The whisper came again, softer this time, brushing my ear though nothing stood near me. Elara.
My lantern slipped from my grip and hit the ground. The flame went out. Darkness swallowed me whole.
I did not scream. Fear had choked the sound away. I turned and ran blind, my breath rasping, my skirt snagging on thorns that tore at my skin. Branches clawed across my face. Behind me, the growl deepened, closer now, steady as footsteps following the beat of my racing pulse.

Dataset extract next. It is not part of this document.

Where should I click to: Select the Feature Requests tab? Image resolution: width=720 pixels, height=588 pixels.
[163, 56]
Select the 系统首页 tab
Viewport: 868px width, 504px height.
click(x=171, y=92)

I burst into a clearing, the only patch of moonlight breaking through the heavy sky. My lungs burned, my chest heaved, and the world tilted beneath me. I wanted to collapse, but instinct kept me upright.
That was when I saw it.
Standing at the far edge of the clearing was a shape too broad, too upright to be an animal, yet too wild to be a man. A cloak of shadow wrapped it, shoulders carved with power, head lifted as if scenting the air. The eyes glowed again, brighter now. Silver. Wolf and man bound in one impossible frame.
My lips parted in disbelief. Stories whispered by firelight surged through me-tales of the cursed Alpha who ruled Bloodmoon Hollow, the beast who kept to the forest, feared even by his own pack. Mothers frightened children with his name. Kalen Blackthorn.
And he was here. Watching me.
I froze under his stare. Something in my chest tightened, like an invisible tether had looped around my ribs, pulling taut. His gaze locked to mine and for a heartbeat the forest disappeared. No sound, no air, no thought existed beyond the weight of those silver eyes.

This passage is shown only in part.